● **Data under study**
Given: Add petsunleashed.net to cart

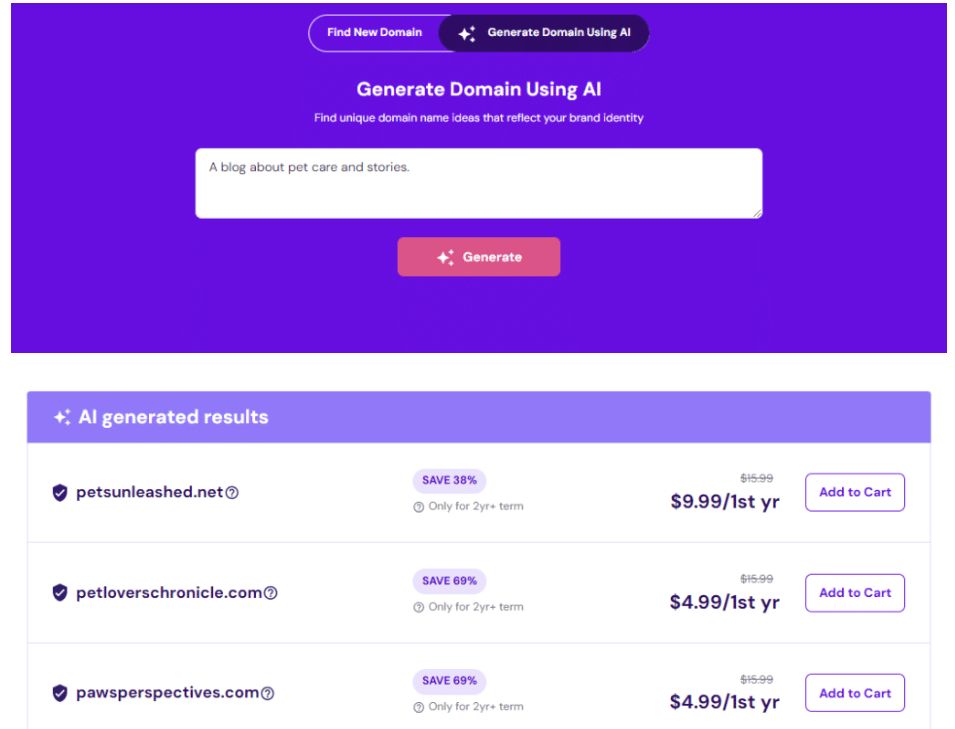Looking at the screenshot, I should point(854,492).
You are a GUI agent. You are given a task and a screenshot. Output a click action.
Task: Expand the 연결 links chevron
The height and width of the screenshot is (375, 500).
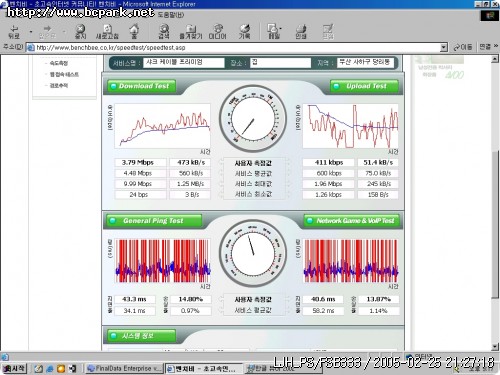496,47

...

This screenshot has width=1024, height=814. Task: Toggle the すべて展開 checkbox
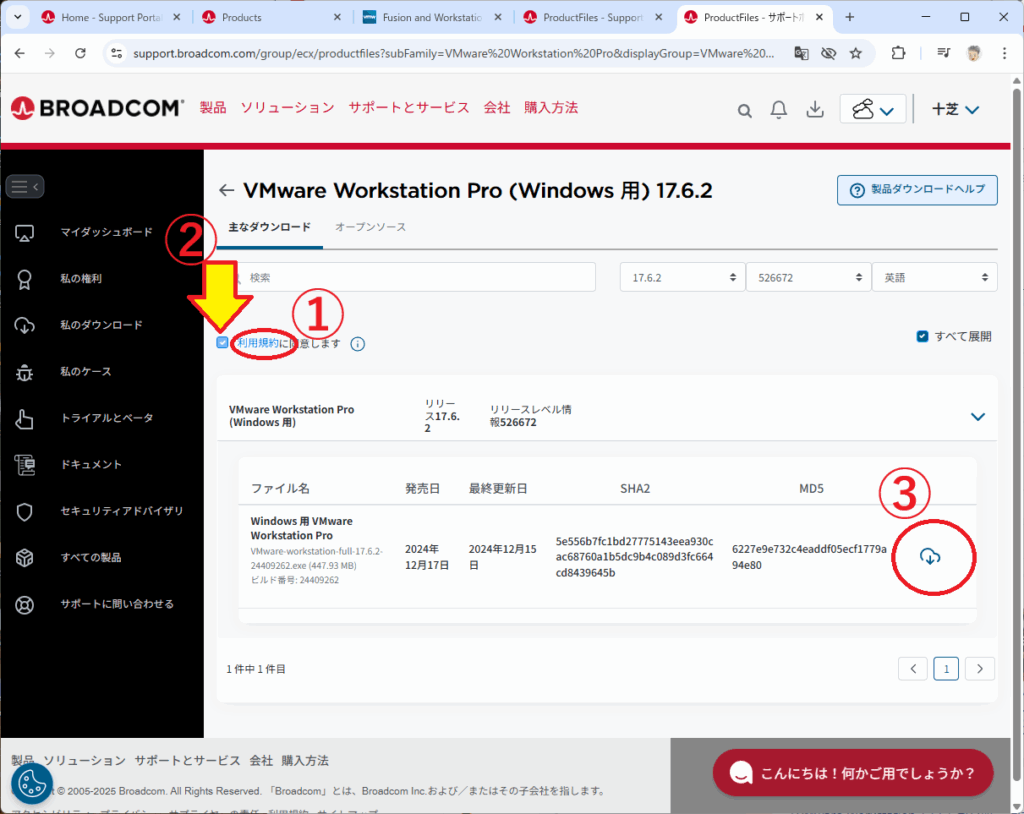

● **Instructions for the task**
Give again the stretch of lines above from the one with "Given: Add petsunleashed.net to cart" through the one with "Task: Expand the 연결 links chevron", both ends kept, and copy no pictures.

● **Task output**
Given: Add petsunleashed.net to cart

Looking at the screenshot, I should point(854,492).
You are a GUI agent. You are given a task and a screenshot. Output a click action.
Task: Expand the 연결 links chevron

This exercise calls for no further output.